Ekonomik konjonktürdeki olumsuzluklar döviz karşısında TL’yi iyice eritirken, kurlardaki artışlar da kulüpleri vurmaya devam ediyor.
Son bir aylık sürede TL’nin, yabancı ülke paraları karşısında yüzde seksene ulaşan devalüasyonu, kulüpleri adeta yakıyor. Giderleri ağırlıkla yabancı para, buna karşın gelirleri TL olan kulüpler ateş hattındalar. Şimdi tüm kulüp yönetimleri, bu krize karşı ne yapabileceklerinin arayışındalar.
Son bir ay içinde döviz kurlarındaki yukarı yönlü hareket ya da yaşanılan yüksek devalüasyonu tam olarak görebilmek için aşağıdaki bilgilere bir göz atalım isterseniz.
2021 içinde TL, Euro’ya karşı %99,34; ABD Doları’na karşı da %16,42 değer yitirdi.

[Öğe konum kayıtları]
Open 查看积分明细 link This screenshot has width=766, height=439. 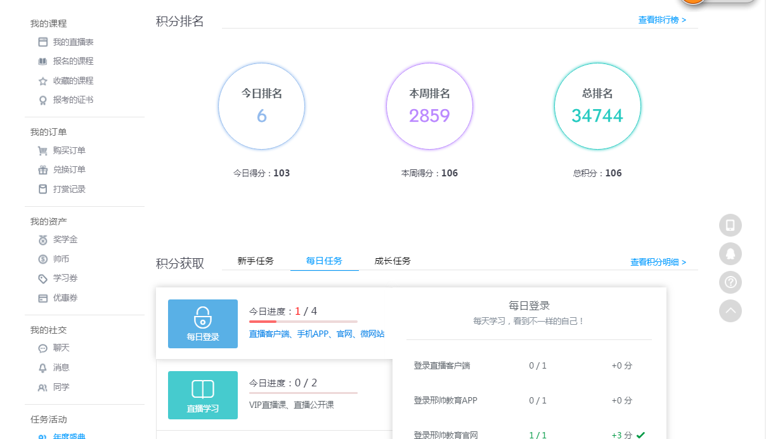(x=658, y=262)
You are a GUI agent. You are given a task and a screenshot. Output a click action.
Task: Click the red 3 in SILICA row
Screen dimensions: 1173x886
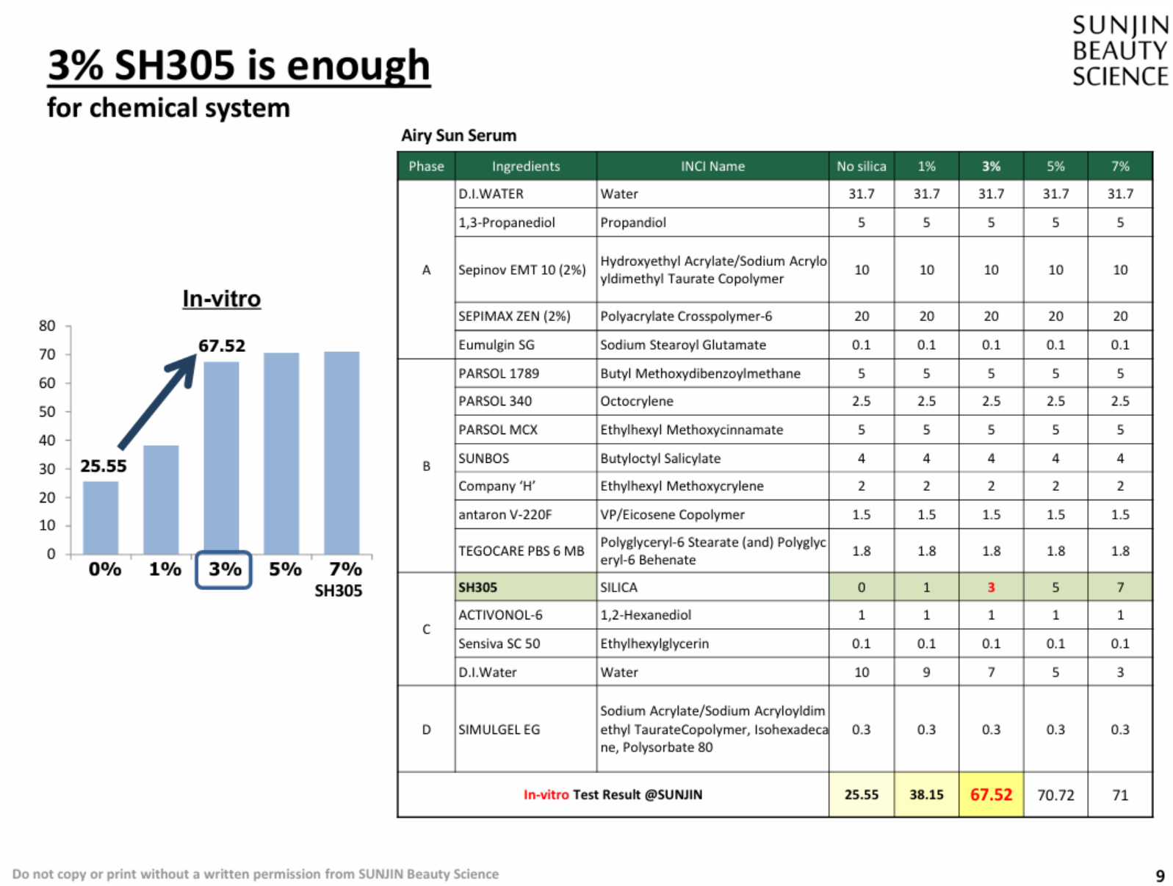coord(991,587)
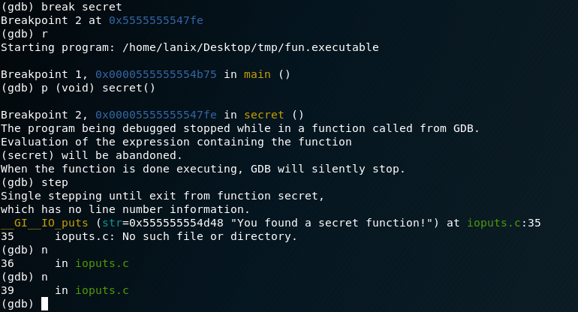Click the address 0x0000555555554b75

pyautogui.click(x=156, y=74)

Alıştırma Bölümleri
A – Kayıtlarda "You are a GUI" ifadesinin geçtiği satırdan kayıtların sonuna kadar olan satırları, iki uç da dahil, aynen yazın. Resimleri yanıta koymayın.
B – Döviz kurlarının kulüplere etkisini anlatan metni son cümlesinden sonra sürdürün.
Metin ile kayıtlar ayrı kaynaklardan alınmıştır.

Görev Yanıtları
A –
You are a GUI agent. You are given a task and a screenshot. Output a click action.
Task: Click the red 3 in SILICA row
Screen dimensions: 1173x886
coord(991,587)
Click the address 0x0000555555554b75

pyautogui.click(x=156, y=74)

B –
| Yıllar itibariyle dövizdeki değişim | ||
Yıllar | Dolar/TL | Euro/TL | Euro/Dolar |
2019 yıl sonu | 5,28 | 6,34 | 1,20 |
2020 yıl sonu | 7,43 | 9,14 | 1,23 |
17 Aralık 2021 itibariyle | 116,42 | 99,34 | -7,89 |
2019 yılsonu Dolar/Euro kuru 5,28 iken, 2020’de 7,43’e ve 17 Aralık 2021’de ise 16,08 TL’ye yükselmiştir. Bu olağandışı yükseliş Euro’da da gerçekleşmiş ve aynı dönemler itibariyle Euro/TL kuru sırasıyla 6.34, 9.14 ve 18.22 TL olmuştur.
Sonuç itibariyle, Türk Lirası, son üç yıl içinde dolar karşısında %204,5’lik bir değer kaybına uğrarken, Euro karşısında da %187,4 oranında değer yitirmiştir. Son bir yıl içinde, yani 2021’deki değer kayıpları ise Dolar karşısında %116,42 Euro karşısında da %99,34 olmuştur. (17 Aralık 2021/ saat 10.45 itibariyle)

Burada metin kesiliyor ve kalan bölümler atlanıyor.